Top of PROVIDED DATA

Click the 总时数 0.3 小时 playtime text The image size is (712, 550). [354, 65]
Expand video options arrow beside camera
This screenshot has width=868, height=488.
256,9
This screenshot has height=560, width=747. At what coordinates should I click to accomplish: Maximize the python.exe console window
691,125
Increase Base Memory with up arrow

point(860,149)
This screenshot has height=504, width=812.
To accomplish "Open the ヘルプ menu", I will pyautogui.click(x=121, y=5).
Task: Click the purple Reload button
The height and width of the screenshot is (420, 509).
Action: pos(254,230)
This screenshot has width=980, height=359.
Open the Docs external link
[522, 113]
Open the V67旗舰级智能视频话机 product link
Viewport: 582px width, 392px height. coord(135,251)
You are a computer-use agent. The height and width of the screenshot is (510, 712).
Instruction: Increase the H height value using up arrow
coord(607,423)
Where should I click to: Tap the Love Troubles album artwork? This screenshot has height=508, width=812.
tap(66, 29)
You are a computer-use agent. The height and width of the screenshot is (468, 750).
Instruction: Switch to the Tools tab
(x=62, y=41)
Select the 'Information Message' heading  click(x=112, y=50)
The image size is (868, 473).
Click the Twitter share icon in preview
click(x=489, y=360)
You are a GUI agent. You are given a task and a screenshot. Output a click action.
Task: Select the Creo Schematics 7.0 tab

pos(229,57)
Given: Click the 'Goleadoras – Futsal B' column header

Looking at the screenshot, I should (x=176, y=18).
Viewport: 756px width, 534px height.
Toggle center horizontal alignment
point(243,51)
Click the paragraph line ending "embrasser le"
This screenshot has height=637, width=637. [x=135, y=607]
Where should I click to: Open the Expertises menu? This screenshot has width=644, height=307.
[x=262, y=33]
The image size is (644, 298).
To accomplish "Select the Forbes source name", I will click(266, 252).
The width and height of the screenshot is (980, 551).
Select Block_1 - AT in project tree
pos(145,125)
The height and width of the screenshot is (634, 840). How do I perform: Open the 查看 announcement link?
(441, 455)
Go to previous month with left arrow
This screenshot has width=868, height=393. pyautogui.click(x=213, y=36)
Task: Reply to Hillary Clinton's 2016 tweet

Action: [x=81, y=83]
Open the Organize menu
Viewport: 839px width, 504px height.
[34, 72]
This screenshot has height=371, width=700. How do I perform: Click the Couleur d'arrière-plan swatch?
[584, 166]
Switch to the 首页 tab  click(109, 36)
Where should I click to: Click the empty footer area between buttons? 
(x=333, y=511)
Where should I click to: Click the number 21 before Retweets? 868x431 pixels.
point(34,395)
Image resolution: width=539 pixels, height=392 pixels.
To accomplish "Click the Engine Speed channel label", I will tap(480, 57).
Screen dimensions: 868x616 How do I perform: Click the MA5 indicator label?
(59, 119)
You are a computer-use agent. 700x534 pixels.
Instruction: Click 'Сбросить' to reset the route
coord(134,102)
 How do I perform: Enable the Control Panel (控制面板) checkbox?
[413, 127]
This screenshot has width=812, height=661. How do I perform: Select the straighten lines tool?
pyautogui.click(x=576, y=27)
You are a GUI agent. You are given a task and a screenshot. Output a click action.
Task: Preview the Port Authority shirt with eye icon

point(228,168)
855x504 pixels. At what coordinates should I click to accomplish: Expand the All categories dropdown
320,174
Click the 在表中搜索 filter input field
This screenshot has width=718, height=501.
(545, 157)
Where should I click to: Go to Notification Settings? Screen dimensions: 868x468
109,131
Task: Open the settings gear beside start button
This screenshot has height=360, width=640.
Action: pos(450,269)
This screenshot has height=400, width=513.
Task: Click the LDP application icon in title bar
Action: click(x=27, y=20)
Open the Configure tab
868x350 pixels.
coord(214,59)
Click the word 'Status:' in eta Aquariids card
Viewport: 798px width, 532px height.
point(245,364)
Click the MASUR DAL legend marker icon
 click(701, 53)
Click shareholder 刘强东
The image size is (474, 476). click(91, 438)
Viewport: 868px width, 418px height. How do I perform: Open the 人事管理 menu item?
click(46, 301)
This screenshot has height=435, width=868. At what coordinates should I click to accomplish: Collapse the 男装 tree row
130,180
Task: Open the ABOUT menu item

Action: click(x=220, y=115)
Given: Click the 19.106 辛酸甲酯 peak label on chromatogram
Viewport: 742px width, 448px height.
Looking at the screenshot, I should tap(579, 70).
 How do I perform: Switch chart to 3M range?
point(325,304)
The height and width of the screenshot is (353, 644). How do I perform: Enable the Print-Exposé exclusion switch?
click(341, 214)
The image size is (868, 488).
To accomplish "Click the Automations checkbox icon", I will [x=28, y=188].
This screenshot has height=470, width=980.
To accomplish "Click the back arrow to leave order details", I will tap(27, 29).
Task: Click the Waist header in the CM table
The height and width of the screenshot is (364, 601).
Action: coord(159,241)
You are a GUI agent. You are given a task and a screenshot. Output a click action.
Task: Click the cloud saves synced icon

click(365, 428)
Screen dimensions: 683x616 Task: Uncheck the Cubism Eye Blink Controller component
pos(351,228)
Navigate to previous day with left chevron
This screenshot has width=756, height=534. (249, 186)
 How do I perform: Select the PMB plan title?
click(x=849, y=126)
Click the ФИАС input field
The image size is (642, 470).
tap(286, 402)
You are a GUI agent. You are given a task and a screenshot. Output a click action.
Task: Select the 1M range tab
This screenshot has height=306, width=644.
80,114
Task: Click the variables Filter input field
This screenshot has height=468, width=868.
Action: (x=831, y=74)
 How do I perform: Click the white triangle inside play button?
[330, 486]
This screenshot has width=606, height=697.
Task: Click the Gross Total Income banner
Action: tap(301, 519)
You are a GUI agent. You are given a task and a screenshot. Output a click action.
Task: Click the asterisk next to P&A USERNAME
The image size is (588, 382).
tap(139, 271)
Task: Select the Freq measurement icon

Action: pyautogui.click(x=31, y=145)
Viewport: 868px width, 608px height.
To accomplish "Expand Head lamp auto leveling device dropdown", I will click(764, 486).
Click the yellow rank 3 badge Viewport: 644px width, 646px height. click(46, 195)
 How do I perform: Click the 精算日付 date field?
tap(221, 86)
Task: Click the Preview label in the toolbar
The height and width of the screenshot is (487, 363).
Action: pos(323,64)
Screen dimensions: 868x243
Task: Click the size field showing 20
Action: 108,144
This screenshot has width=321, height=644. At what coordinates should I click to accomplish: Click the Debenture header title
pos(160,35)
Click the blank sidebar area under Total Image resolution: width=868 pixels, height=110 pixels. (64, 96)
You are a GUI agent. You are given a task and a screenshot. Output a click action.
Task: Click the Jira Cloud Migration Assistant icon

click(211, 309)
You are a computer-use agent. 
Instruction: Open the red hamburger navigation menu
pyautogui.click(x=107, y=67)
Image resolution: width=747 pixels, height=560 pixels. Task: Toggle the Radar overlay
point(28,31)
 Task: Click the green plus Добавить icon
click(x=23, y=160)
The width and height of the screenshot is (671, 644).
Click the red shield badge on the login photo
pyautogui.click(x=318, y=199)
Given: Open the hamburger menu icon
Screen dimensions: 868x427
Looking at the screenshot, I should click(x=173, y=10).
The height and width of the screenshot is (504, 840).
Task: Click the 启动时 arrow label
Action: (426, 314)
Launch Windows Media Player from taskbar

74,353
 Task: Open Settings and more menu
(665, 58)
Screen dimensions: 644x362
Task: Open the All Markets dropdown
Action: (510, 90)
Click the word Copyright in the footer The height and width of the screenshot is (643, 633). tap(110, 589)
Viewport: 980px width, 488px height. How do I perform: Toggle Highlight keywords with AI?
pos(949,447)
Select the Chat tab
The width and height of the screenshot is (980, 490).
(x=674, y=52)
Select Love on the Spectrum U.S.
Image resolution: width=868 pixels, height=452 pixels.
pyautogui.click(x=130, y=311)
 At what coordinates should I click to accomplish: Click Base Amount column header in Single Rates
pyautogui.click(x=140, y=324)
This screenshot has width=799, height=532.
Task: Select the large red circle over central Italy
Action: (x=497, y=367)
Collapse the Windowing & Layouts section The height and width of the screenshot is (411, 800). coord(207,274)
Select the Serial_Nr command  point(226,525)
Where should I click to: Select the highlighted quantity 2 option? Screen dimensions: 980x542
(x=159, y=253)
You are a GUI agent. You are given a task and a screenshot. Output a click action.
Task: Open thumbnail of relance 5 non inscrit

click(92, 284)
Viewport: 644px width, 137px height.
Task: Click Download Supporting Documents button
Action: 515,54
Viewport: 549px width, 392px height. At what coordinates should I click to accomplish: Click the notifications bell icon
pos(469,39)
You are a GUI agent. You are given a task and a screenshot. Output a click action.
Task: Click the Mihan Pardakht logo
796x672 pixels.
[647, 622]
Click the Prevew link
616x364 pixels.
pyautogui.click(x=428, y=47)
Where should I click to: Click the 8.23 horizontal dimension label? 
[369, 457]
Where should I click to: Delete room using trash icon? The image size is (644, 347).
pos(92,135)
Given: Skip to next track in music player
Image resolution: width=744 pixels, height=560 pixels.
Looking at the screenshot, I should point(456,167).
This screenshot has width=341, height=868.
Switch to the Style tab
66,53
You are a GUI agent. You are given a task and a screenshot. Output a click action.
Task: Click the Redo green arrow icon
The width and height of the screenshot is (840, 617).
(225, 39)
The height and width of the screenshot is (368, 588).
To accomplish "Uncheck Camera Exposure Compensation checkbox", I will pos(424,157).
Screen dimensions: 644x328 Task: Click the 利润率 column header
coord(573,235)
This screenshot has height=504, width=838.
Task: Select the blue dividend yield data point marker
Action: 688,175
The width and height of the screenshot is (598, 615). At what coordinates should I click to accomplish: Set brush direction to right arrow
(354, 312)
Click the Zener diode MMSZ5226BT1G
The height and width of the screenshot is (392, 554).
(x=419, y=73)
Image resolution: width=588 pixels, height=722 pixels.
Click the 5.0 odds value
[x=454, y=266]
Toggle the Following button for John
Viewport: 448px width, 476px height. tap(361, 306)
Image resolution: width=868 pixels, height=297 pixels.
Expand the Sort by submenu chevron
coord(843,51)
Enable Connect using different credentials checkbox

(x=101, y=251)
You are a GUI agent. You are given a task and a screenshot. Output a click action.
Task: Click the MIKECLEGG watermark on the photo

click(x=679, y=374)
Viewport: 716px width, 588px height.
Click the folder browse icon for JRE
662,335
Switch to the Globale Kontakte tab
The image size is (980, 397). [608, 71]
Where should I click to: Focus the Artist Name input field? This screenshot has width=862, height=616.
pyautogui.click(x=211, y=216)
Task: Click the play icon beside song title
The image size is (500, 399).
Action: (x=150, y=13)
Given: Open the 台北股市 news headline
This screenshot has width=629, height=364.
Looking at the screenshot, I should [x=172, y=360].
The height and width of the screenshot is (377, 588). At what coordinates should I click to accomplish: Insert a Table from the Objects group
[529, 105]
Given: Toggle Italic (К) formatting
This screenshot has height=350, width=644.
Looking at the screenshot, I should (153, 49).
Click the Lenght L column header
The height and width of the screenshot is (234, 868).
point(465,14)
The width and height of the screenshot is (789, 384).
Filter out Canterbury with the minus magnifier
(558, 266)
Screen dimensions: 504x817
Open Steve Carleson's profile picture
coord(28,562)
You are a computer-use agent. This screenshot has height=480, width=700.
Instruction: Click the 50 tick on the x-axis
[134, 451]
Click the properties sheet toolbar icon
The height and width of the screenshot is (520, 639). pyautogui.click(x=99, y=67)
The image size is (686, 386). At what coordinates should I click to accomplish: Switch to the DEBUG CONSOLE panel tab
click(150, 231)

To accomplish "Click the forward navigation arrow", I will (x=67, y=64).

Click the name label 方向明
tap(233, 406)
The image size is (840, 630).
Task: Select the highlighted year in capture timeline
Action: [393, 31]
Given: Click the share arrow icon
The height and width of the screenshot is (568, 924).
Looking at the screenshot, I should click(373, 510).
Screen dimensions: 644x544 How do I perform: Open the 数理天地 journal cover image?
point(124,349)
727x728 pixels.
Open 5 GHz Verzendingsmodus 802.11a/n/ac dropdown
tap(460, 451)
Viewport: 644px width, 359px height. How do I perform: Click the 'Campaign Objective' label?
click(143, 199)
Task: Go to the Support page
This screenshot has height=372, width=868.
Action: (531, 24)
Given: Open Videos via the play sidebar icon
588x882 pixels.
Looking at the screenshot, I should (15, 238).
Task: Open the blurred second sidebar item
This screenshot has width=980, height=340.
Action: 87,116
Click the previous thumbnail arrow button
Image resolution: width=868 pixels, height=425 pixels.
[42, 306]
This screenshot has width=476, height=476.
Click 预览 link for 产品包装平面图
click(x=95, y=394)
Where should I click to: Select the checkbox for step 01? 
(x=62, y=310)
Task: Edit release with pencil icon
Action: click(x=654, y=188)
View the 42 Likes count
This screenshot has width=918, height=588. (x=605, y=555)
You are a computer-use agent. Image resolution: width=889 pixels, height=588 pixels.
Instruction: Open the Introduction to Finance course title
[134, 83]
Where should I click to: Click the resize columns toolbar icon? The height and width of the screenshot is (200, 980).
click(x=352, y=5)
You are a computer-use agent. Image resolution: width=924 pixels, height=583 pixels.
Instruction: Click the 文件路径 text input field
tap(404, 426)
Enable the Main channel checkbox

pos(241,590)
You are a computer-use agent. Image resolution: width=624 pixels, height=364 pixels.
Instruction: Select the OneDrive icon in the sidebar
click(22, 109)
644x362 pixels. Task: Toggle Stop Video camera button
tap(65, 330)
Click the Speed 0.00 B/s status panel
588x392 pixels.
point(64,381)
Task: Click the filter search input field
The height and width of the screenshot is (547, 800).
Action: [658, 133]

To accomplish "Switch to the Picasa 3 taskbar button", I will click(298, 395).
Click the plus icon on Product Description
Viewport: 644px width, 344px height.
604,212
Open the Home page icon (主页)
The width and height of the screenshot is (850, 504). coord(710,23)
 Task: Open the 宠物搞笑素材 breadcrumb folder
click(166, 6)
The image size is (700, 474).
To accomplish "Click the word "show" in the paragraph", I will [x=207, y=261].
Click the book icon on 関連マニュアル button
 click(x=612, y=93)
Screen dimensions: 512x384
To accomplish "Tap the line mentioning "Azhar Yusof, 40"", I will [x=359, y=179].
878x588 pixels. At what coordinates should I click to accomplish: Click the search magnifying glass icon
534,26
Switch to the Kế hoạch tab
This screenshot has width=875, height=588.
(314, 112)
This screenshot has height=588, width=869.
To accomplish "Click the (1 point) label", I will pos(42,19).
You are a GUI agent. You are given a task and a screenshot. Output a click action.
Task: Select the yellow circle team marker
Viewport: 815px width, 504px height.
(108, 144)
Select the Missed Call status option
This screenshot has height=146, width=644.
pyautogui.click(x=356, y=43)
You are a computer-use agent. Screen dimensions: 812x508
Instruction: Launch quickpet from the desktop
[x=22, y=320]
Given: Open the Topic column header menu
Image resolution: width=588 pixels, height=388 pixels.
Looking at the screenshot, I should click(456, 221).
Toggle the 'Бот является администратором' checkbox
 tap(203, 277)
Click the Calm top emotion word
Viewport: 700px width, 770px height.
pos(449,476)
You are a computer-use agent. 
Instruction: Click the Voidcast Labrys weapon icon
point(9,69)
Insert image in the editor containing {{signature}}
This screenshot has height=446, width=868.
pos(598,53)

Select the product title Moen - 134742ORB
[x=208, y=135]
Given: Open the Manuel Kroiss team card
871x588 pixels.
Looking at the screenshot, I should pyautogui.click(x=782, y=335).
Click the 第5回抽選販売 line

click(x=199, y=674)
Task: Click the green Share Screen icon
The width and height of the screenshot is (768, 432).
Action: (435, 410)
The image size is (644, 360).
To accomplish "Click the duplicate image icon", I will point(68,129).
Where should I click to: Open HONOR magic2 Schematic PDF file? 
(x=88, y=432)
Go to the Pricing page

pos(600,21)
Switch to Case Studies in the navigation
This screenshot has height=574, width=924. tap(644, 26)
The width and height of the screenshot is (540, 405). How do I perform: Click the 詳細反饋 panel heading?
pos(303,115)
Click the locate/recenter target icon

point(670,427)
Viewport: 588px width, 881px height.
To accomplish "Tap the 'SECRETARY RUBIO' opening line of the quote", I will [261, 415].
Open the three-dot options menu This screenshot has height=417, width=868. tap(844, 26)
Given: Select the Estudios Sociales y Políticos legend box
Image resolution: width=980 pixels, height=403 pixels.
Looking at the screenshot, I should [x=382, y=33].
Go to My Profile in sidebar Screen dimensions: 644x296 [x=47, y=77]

Bottom of PROVIDED DATA

REQUIRED ACTION => Consider the entries above and return each line with the string "yellow".

ANSWER SECTION =>
Click the yellow rank 3 badge Viewport: 644px width, 646px height. click(46, 195)
Task: Select the yellow circle team marker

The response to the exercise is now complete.